I am on strike for a couple of days. You might wonder what university lecturers do when they are on strike, and, indeed, why they bother.

What we do while we are on strike probably differs a lot from person to person. I am not the sort of person who likes standing on picket lines waving placards at people. And my wife is of the entirely reasonable opinion that if I am not out earning a living then I should either be providing company or doing something useful about the house or garden. So we have visited the Botanic Gardens in Edinburgh to look at the rhododendrons, and I have planted out the last few tomato plants in the greenhouse and cleared out last year’s leek bed in preparation for planting out this year’s broccoli and cabbages.


The rhododendrons were splendid, at least, the ones that were in flower were. I’m not sure whether we were there before or after the peak of the flowering season, but we must have been fairly close to it; there were bushes that had finished flowering and others that had yet to flower. I was reminded of how glad I am that the Botanic Gardens have such an extensive collection of rhododendrons; it means that I can go and look at them when they are in flower, and do not have to have them taking up space in my garden for the remaining 50 weeks of the year, when they are just bulky dark-green bushes.

That was yesterday. The weather today is miserable, so I plan to tidy my den and to make some jam; the fruit have set on many of the bushes and I still have some of last year’s crop cluttering up the freezer.
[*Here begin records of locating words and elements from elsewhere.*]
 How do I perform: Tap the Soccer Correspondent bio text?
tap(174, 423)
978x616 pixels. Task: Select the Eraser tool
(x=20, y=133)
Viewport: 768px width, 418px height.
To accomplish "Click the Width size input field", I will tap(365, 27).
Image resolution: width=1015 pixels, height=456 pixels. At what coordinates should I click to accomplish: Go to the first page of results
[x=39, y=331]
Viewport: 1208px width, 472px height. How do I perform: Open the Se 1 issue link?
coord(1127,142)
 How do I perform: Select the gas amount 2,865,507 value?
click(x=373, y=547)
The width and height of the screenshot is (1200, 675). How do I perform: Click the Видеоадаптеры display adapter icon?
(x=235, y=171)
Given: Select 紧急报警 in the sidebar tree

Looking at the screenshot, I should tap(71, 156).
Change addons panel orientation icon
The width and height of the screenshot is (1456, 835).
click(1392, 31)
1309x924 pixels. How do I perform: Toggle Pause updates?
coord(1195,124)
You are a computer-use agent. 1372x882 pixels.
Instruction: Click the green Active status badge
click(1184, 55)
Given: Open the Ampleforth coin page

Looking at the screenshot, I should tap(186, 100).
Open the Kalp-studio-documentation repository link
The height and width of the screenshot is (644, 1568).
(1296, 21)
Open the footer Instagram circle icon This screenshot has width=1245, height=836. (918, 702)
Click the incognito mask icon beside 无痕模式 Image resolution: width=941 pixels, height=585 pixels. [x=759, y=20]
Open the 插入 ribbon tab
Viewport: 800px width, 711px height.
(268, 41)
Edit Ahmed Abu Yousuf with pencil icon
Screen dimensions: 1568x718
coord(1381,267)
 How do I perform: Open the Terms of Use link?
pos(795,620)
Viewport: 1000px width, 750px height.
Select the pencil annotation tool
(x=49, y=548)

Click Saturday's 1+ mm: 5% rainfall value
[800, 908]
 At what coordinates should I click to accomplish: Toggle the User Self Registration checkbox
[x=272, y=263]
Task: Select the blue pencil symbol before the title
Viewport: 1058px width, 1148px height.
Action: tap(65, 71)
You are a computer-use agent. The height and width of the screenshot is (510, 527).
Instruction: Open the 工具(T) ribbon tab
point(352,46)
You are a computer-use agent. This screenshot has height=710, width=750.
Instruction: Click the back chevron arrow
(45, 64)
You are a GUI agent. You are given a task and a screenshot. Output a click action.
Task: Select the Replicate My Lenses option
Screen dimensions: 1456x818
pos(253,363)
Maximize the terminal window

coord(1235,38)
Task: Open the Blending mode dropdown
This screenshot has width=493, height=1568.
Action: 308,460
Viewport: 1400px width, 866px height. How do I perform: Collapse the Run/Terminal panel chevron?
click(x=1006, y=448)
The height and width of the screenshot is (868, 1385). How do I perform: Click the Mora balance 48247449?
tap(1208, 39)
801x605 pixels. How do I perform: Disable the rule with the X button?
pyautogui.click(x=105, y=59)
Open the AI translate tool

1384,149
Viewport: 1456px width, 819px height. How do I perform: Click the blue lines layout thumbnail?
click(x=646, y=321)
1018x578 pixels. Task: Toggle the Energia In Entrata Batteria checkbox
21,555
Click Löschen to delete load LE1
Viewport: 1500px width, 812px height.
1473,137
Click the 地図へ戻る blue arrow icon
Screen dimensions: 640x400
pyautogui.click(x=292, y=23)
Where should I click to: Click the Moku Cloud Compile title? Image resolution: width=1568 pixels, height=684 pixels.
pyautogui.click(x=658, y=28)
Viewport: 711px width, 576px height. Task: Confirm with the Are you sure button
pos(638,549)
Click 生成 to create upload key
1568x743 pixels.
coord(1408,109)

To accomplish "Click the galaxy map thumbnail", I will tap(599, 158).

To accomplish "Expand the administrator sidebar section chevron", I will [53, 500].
The question of why we bother to go on strike is harder to answer, but it nevertheless happens every few years and has done so ever since I started working in universities in 1989. I have come to the conclusion that it is an emergent dynamical feature of the system, much like the El-Nino Southern Oscillation in the pacific region or the quasi-biennial oscillation in the tropical stratosphere. The cycle of events is as follows:

  1. The employers offer a pay rise which is laughably below the rate of inflation.
  2. Our trade union, the UCU, notes that our pay has declined in real terms by XX percent since the year YYYY and that our bosses, the vice-chancellors and principals, have been awarding themselves pay rises of ZZ percent. UCU ballots its members, and we vote for strike action.
  3. After a long, tiresome, period of strikes, work-to-rules, assessment boycotts etc, a slightly higher pay rise is offered. UCU members vote to accept it out of sheer exhaustion.

Somewhere between one and four years later, it all happens again. Just as with large El-Nino events like the ones in 1997-98 and 2014-16, you know that there will be another one in the future, you just don’t know exactly when.

(For reference, the current values of XX and YYYY are  14.5% since 2009; the current value of ZZ is 6.1% last year.)